Lo dico subito, non sono un varesino poiché abito un Comune vicino al capoluogo. Ma a Varese ci lavoro e quella benedetta (o maledetta, quando c’erano code chilometriche) fine autostrada mi tocca farla avanti e indietro due volte al giorno per cinque giorni alla settimana. In genere proprio nelle ore di punta mattutine e serali. E per anni ho cercato una via alternativa senza mai trovarla e sperato in un miracolo. Anni! Ripeto anni. E a chi si è sciroppato quelle code infinite, scandite con il contagocce dal sistema semaforico, mentre ora va va via quasi liscio perché il traffico gira, sorride davanti alle parole del consigliere comunale Emanuele Monti che lamenta lungaggini nel chiudere il cantiere. E lo dico da elettore di centrodestra. Caro Monti non è sparando su largo Flaiano che si conquista la fiducia di chi l’ha votata. Anche perché non si può dimenticare che Varese ha avuto un lungo periodo prima leghista e poi di centrodestra e nessuno, mi pare, abbia mai preso in mano seriamente la questione largo Flaiano.

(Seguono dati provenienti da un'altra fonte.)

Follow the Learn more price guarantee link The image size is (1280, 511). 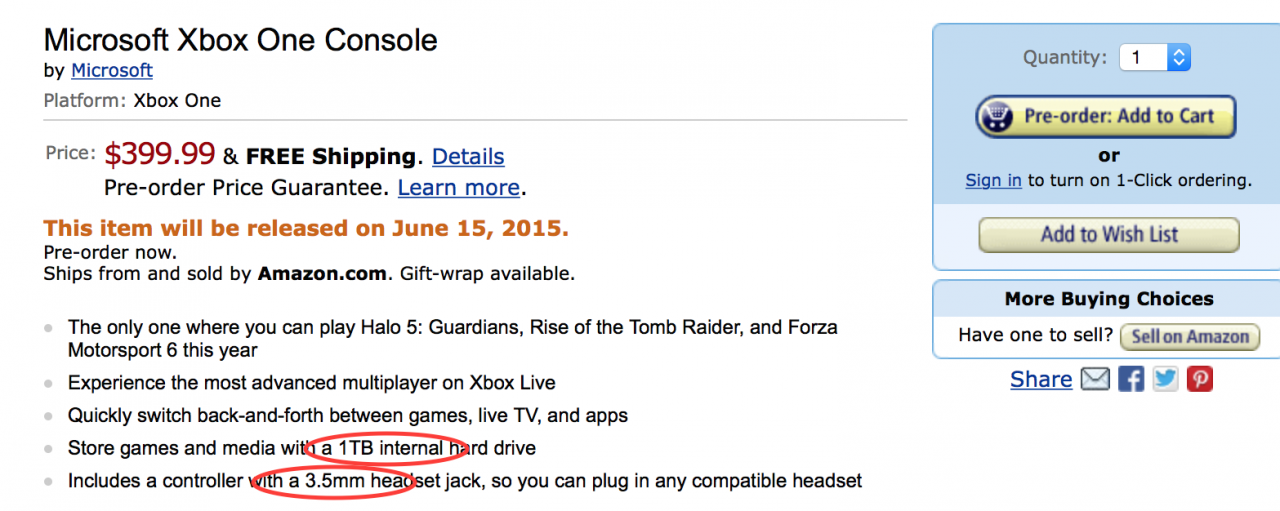(458, 187)
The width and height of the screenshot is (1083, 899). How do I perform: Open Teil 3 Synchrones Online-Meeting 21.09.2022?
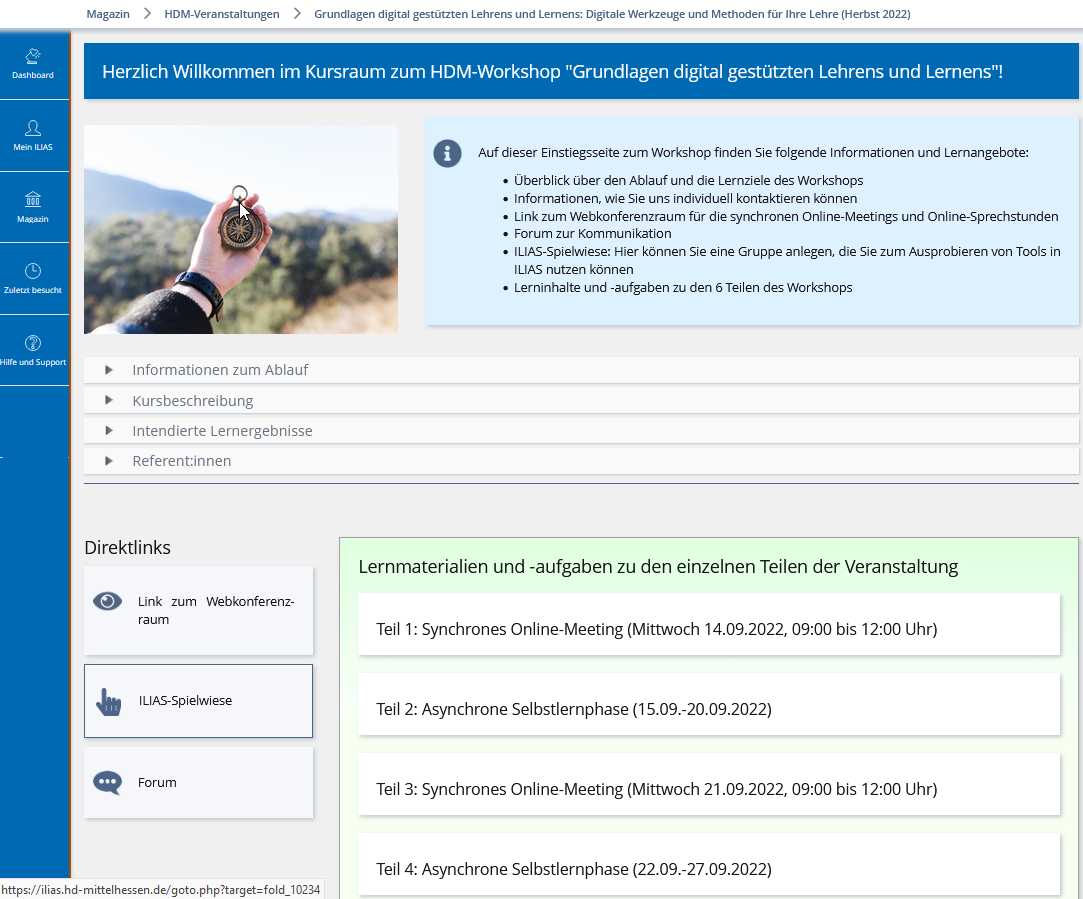[x=656, y=789]
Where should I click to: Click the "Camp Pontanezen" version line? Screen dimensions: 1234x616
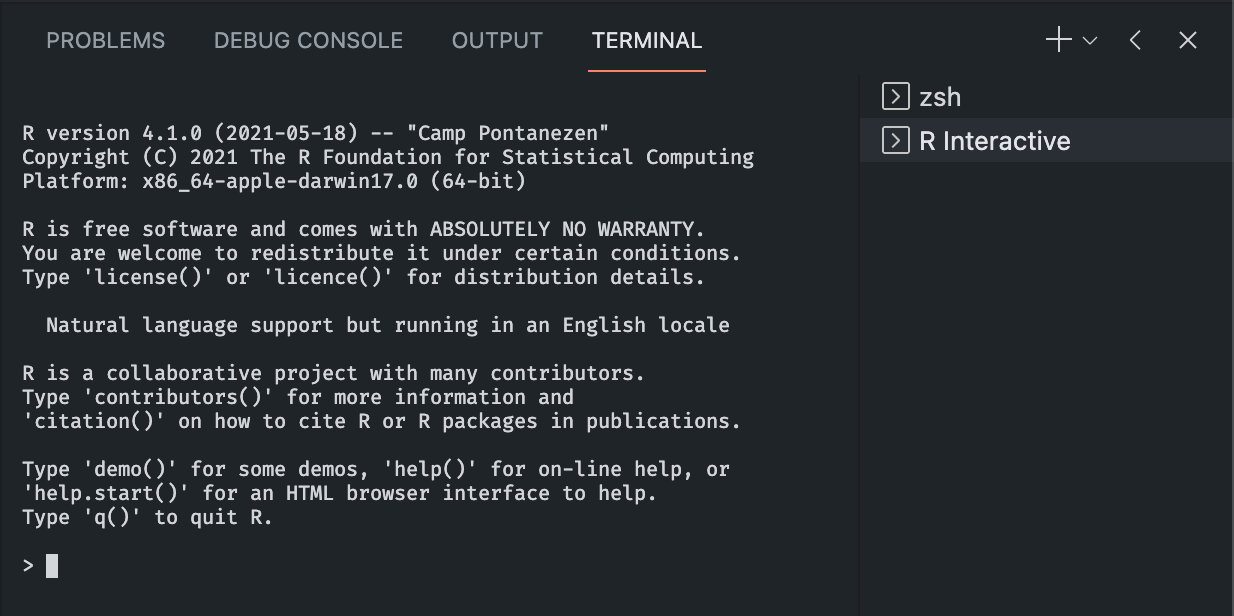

Per non parlare di chi imbocca la rotatoria contromano. Ora, sarà che, lo ripeto, mi tocca passare da lì un paio di volte al giorno e quindi la mia dimestichezza è “più allenata” di quello che transita per la prima volta. Ma si sa, le vie del signore sono infinite e non tutti le imboccano nella direzione giusta. Come le autostrade del resto, visto che c’è chi le prende contromano per chilometri. Oppure i semafori rossi non rispettati, o le precedenze. Tutti casi questi in cui, non mi pare, si sollevino cori contro gli impianti semaforici, contro la segnaletica non sufficiente o ancor di peggio contro la pericolosità delle autostrade.
Se esiste un problema largo Flaiano forse è dovuto alla carenza di segnaletica, anche se mi pare sia stata migliorata dall’apertura a oggi. Non basta quella posizionata e tracciata? La si incrementi ancor di più. Ma da qui a “sparare” un giorno sì e l’altro pure su un’opera che funziona (chiedetelo a chi non sta più in coda) mi pare francamente eccessivo.
Un politico serio, e personalmente annovero Monti (almeno per quanto leggo sulla stampa) tra questi, non dovrebbe avere paura ad affermare che una cosa funziona. Anche se è stata realizzato da chi appartiene a un altro schieramento. A meno che questo continuo abbaiare alla luna non sia funzionale a nascondere i problemi di aridità di idee e argomenti di una Lega che da tempo arranca dietro a chi politicamente detta tempi e argomenti. A livello nazionale dietro a Giorgia Meloni a Varese dietro all’amministrazione Galimberti. E se davvero, come leggo sulla stampa, si vuol dare un’alternativa amministrativa a Varese, è bene che il centrodestra esca quanto prima dalla rotatoria di largo Flaiano. Insistere su ciò che funziona è pubblicità gratuita a Galimberti.